Sein Ausstieg begann als Handelsagent in den Diensten Lorenzo de Medicis, der zu der erfolgreichsten Bankiersfamilie Venedigs gehörte. Eben dieser Lorenzo verhalf Vespucci schon bald zu einer Arbeit in Spanien, genauer gesagt in Sevilla, die in der Ausrüstung von Schiffen bestand. In Sevilla kam es auch zu einem Treffen zwischen Vespucci und Kolumbus, der dort ein Schiff für seine Reisen ausrüsten ließ. Durch dieses Treffen wurde Vespuccis Faszination für Seefahrten geweckt. Nach dem Tod des damaligen Leiters des Büros, Giannotto Berardi, übernahm Vespucci diesen Posten und bekam schon bald selbst die Gelegenheit, Seefahrten zu unternehmen.
Vespuccis Fahrten
Im Auftrag Spaniens trat Vespucci seine erste Reise im Jahr 1499 an, sein Kartograph war Juan de la Cosa. Es galt, die Nordküste Südamerikas zu untersuchen, was auch gelang: Im Juli desselben Jahres konnte Vespucci als erster Europäer die Mündung des Amazonas in den Atlantik erreichen und gilt seitdem als Entdecker Brasiliens. Er segelte aber auf einer zweiten Reise kurze Zeit später noch weiter nach Süden, wo er zum Kap St. Augustine gelangen konnte. Das war erst einmal seine letzte Station, denn im Jahr 1500 lief er wieder in Spanien ein.

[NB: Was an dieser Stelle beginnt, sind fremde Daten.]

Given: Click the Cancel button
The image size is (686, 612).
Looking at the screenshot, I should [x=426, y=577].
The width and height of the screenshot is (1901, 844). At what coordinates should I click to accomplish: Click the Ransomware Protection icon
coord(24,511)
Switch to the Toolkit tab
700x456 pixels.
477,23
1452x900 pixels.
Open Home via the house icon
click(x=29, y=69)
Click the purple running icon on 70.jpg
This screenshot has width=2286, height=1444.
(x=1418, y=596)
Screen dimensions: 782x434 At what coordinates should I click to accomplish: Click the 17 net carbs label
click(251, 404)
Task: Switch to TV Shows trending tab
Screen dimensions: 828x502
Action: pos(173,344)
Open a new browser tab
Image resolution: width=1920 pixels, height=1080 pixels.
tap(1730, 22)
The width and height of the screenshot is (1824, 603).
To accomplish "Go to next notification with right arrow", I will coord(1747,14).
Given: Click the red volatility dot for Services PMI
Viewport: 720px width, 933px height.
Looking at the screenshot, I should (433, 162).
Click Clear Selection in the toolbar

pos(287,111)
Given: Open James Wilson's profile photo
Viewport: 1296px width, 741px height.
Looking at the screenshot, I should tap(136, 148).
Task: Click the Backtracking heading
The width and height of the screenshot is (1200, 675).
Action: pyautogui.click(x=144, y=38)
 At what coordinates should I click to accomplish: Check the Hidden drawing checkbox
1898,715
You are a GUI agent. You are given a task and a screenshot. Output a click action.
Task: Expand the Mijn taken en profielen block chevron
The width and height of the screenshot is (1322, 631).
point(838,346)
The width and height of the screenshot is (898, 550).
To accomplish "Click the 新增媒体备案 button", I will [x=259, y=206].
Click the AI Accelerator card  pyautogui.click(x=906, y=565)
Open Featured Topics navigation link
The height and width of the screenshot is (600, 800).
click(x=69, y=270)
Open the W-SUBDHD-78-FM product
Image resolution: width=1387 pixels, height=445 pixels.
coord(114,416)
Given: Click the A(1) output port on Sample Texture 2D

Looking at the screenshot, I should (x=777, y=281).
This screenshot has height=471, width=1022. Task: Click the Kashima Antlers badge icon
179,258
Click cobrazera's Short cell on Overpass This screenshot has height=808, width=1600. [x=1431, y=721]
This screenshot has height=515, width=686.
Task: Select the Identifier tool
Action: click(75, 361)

Im Mai des Jahres 1501 sollte seine 3. Seefahrt beginnen, dieses Mal jedoch war die portugiesische Krone der Auftrag- und Geldgeber. Das Ziel war ein erneut die brasilianische Küste, die Vespucci nach eigenen Angaben bis zum 52. Grad südlicher Breite erforscht haben will.
Die Informationen über Vespuccis Reisen entstammen vor allem den Briefen, die er an seinen früheren Arbeitgeber Lorenzo de Medici geschrieben hat. Da diese Briefe aber reich an erzählenden Formulierungen sind und keinesfalls als sachlich bezeichnet werden können, gab es in der Vergangenheit Zweifel an deren Authentizität. So berichtet Vespucci von Frauen, die ganz anders als europäische seien, und dass er sehr nahe an einem Paradies sein müsse, falls ein solches existiere. Nach eigenen Angaben hat Vespucci 4 Reisen unternommen, 3 von ihnen sind auch in anderen historischen Quellen belegt.
Bedeutung der Entdeckungen
Vespucci war es, anders als Kolumbus, bewusst, dass es sich bei den neu entdeckten Fahrtrouten nicht um neue Wege nach Indien handelte, sondern sie vielmehr zu einem neuen Kontinent führten. Durch diese Erkenntnisse fasziniert, brach er zu immer neuen Entdeckungsfahrten auf, um möglichst genaue Kenntnisse von der "Neuen Welt" zu bekommen. Seine sehr detaillierten Beschreibungen des neuen Gebietes dienten dem Kartographen Martin Waldseemüller als Quellen für seine Karten, sodass dieser den neuen Kontinent nach Vespuccis Vornamen "Amerika" taufte.
Viele Schifffahrer der damaligen Zeit nutzten Waldseemüllers Karten und kamen immer an ihr Ziel. Das legt den Schluss nahe, dass die später von Kritikern angemahnten falschen Positionsangaben wohl eher auf Übersetzungsfehlern als falschen Angaben Vespuccis beruhen.
Zu Vespuccis Lebzeiten bestanden keine Zweifel an der Authentizität seiner Briefe, sodass ihm bis zu seinem Tod am 22. Februar 1512 in Sevilla höchste Anerkennung entgegengebracht wurde.